Deception occurs when literal and figurative levels are conflated, onto singular levels, whereas multiple levels of metaphor present different meanings and images.

There usually is no intentionality involved, but a failure to express meaning and visualization on sensible levels.

In politics, art, the art of philosophy, or the philosophy art, a total absurd reduction may compete for manifest , or, exclusive dominance. It entails no will to intentionally deceive, its primary manifestation belongs to primary syntactical usage.

There is this simple distinction which logic and.language require by definition, before the advent to complexity can be argued with political and aesthetic overtones.( transcendental)

Merely a necessary logical requirement of arguability, of a image/language related analogy.

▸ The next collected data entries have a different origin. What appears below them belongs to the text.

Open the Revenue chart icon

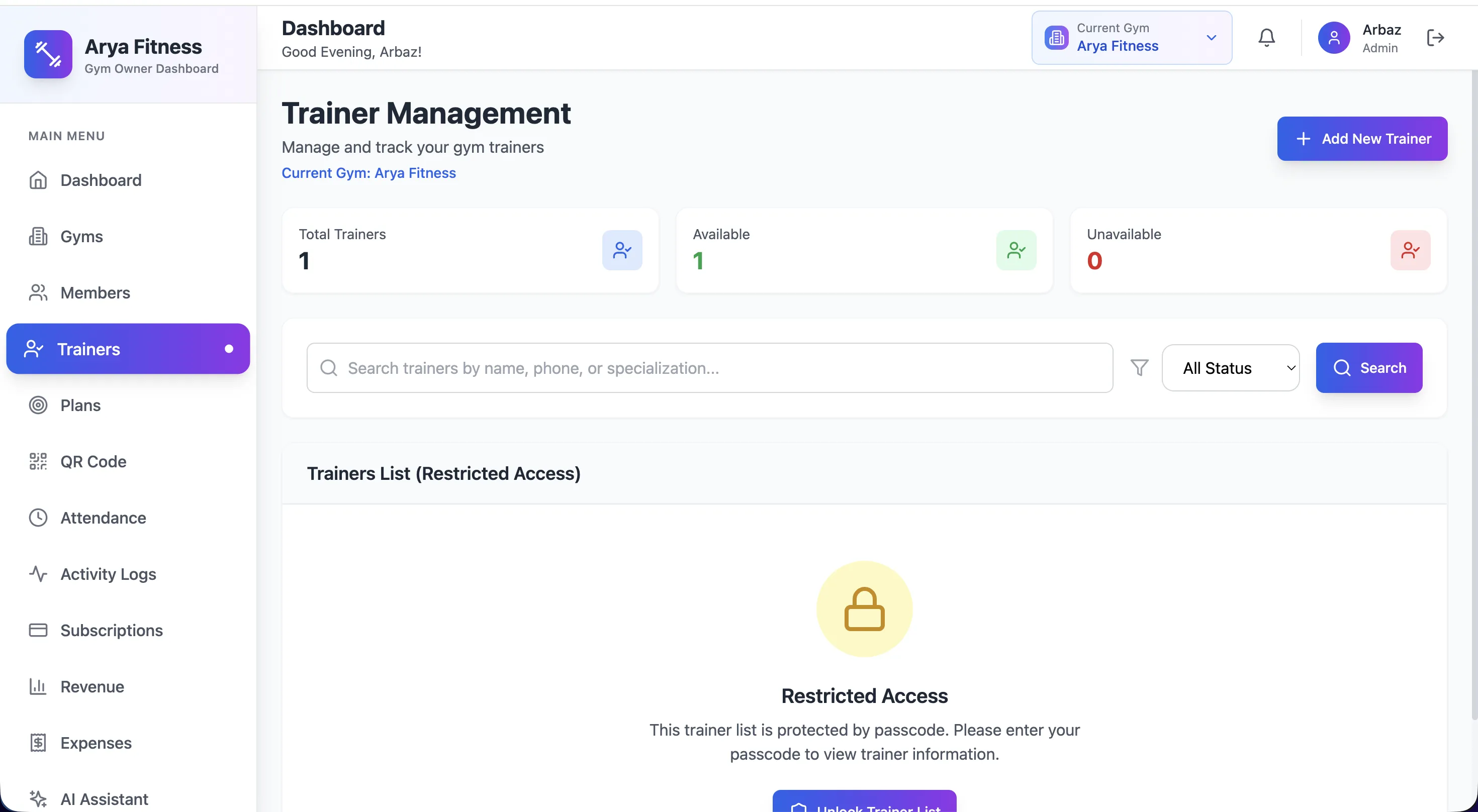[x=38, y=686]
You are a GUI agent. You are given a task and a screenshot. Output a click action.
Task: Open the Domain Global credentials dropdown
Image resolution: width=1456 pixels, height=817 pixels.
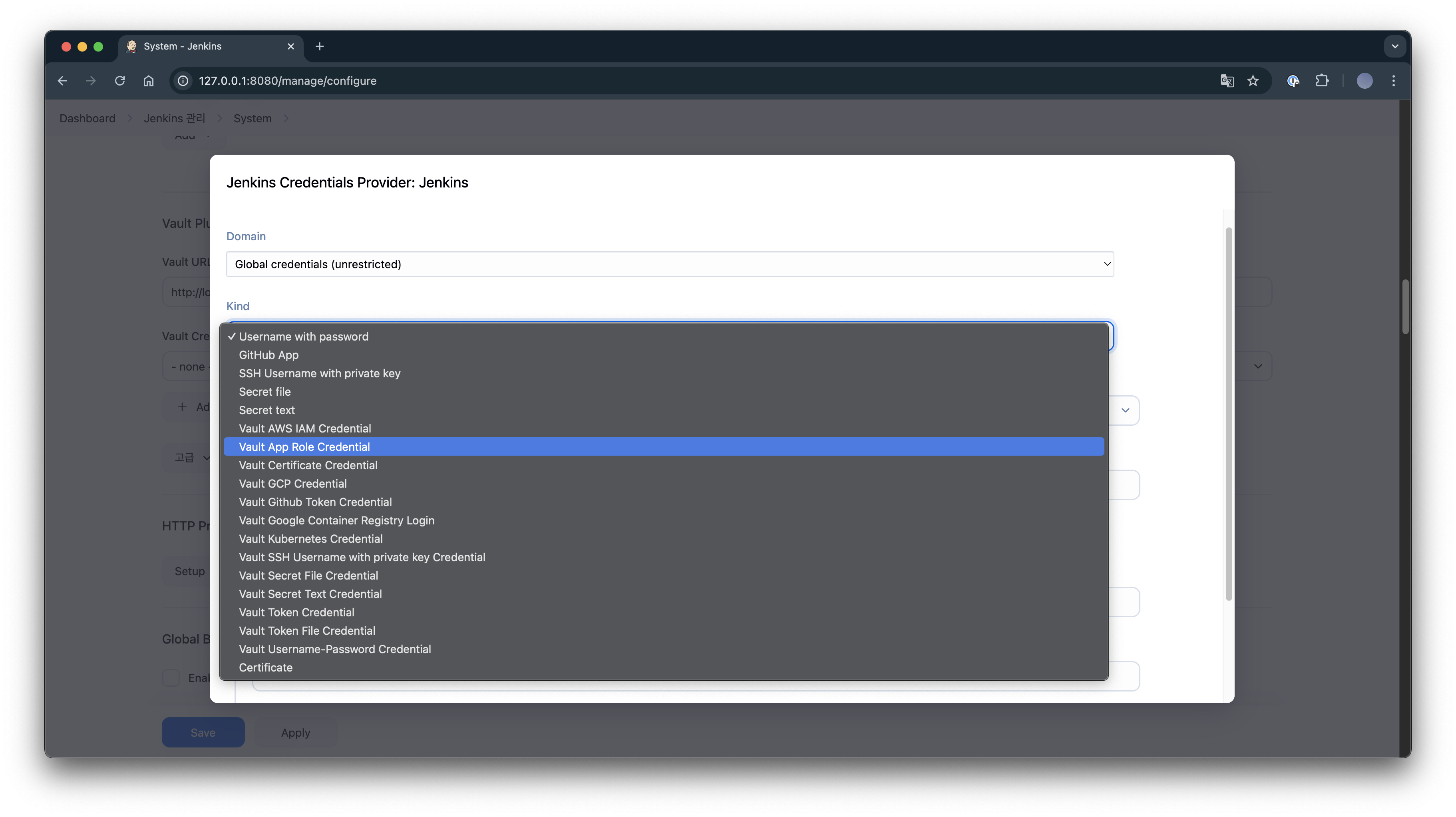(x=670, y=264)
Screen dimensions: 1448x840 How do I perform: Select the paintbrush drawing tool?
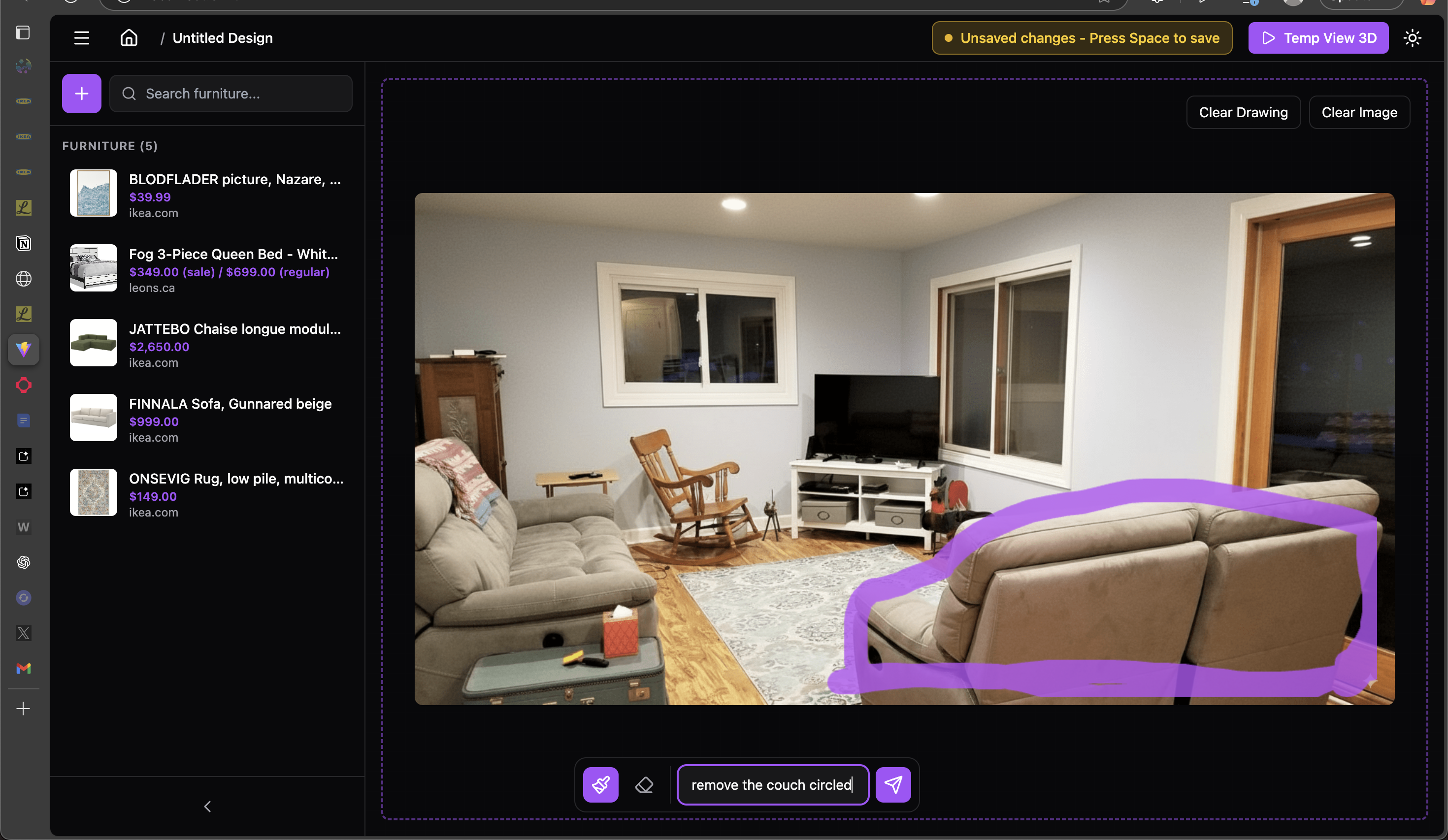click(x=600, y=785)

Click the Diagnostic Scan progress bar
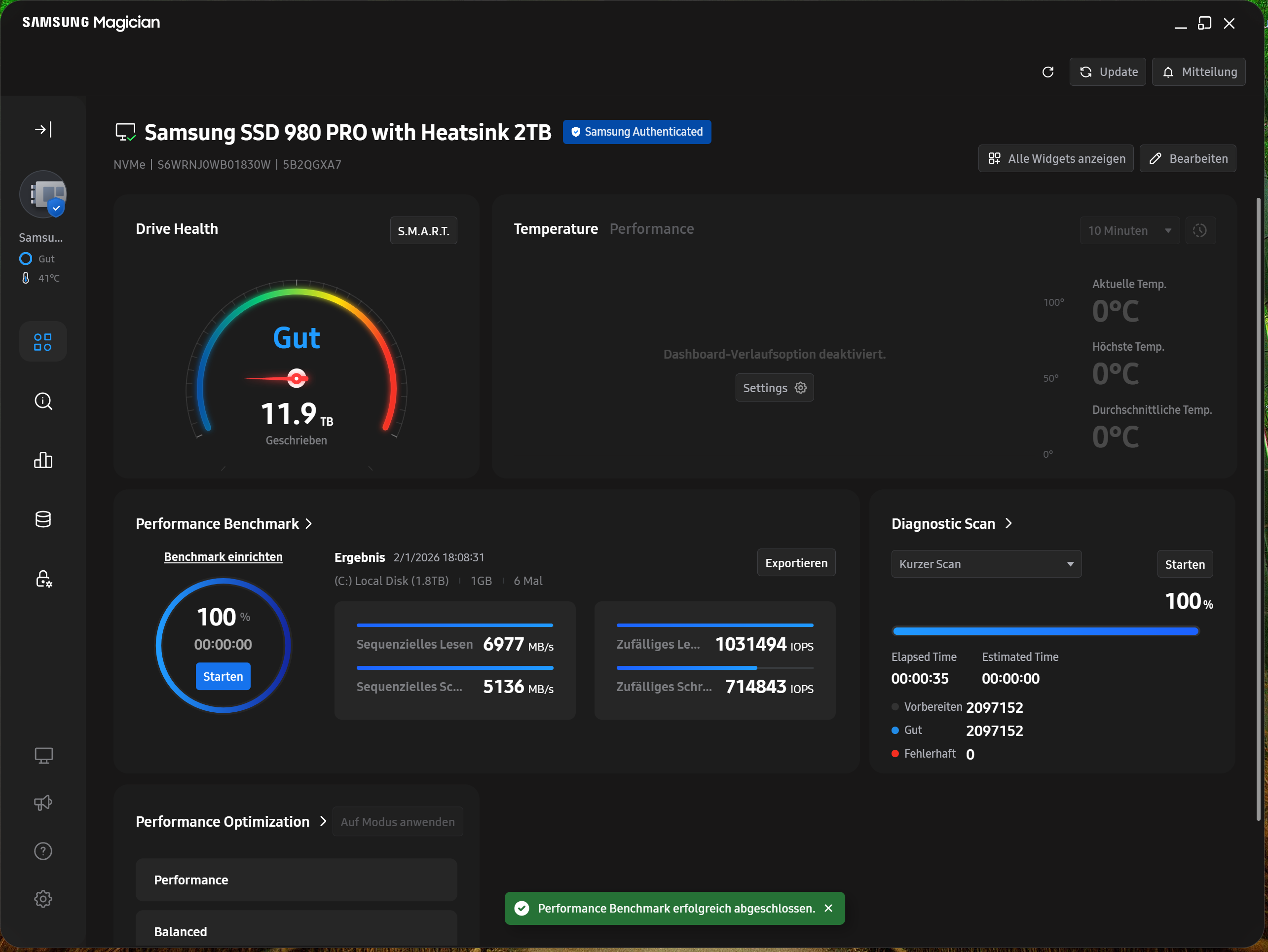point(1045,631)
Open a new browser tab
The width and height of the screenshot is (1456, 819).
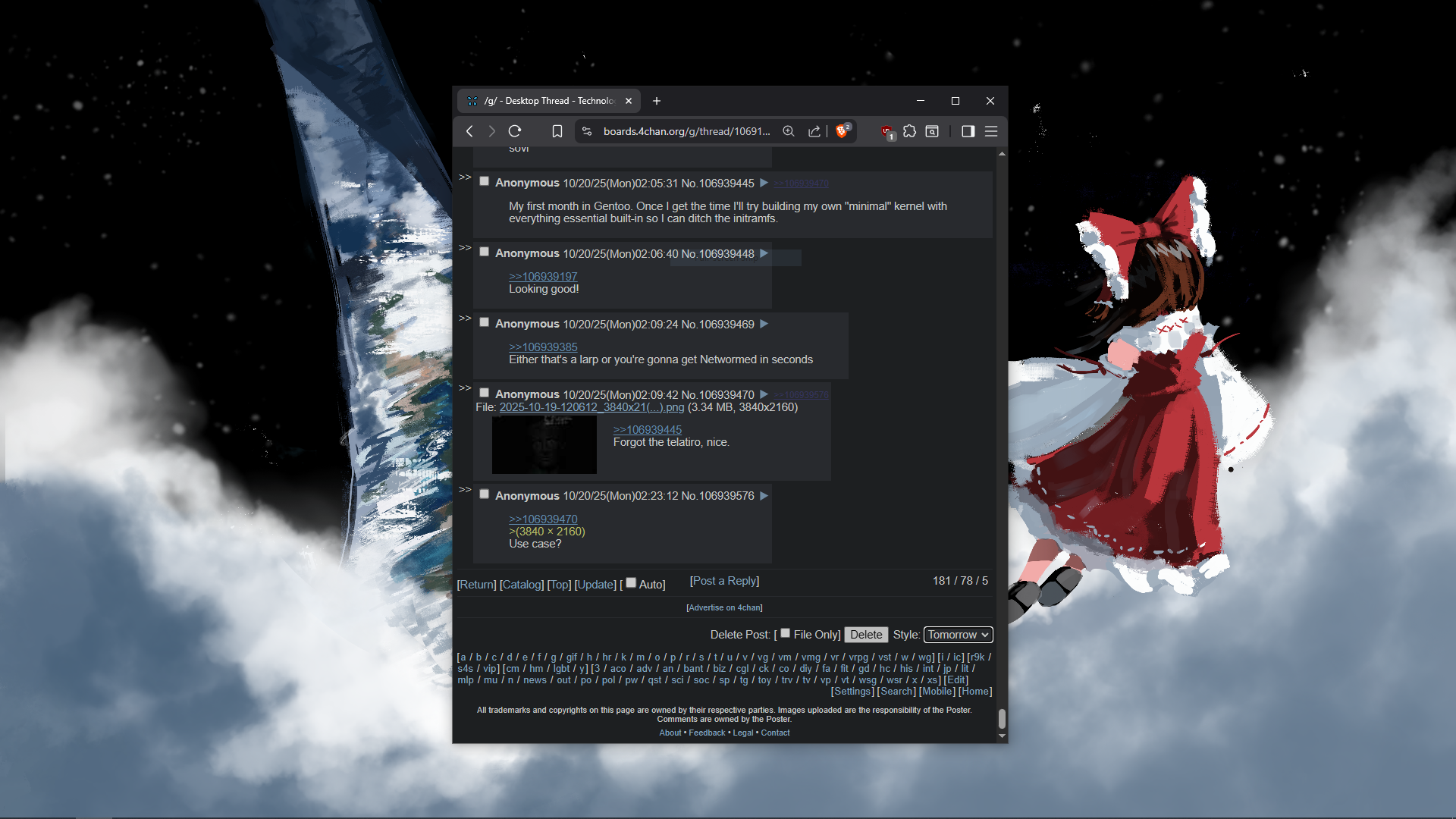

Similarity posits the argument within strictly linguistic analysis, without recourse to the imagination.

Ref:
Metaphoric Connections and Incubation :
Our personal inner language depends of the imagination to make connections and enable
expression. Egan (1992) concisely describes the work of the imagination by saying that
“imagination lies at a kind of crux where perception, memory, idea generation, emotion,
metaphor, and no doubt other labeled features of our lives, intersect and interact” (p. 3). In fact,
the imagination is the intersectiion itself.
Lakoff and Johnson (2003) describe abstract concepts as having “a literal core but
…extended by metaphors, often by many mutually inconsistent metaphors. Abstract concepts are
not complete without metaphors. For example, love is not love without metaphors of magic,
attraction, madness, union, nurturance and so on” (p. 272).

Sillouette,

I just have a general statement for you that might not seem relevant … I’m saying this with all of your posts here swirling in at the same time:

“I am speaking”, is a phrase where reference and that being referred to, co exist, they overlap.

You tend to assume a law of mutual exclusivity, when there are in fact verifiable convergences.

Boy did you mess up your quotations just now :wink:

A metaphor literally means carrying beyond, by derivation, so carrying beyond truth is a…? Well you could say that calling it a lie would be a metaphor :smiley:

Hyperbole aside, I think my message is clear: signifiers are not the signified, it would be a lie to say they were - so yes, it is deception to treat them as such. This is why I make the distinction. Logic is quite literal, I’m sure you will agree, so its use on the metaphor of language is only really appropriate in the realm of signifiers. Logic is derived from the greek for speech - it is language, and in older times all reasoning was performed when speaking. Speech, language, logic: it is abstraction… from the real/concrete.

Perhaps this is why language is most beautiful in poetry - where it is the metaphor of metaphors, metaphorically speaking.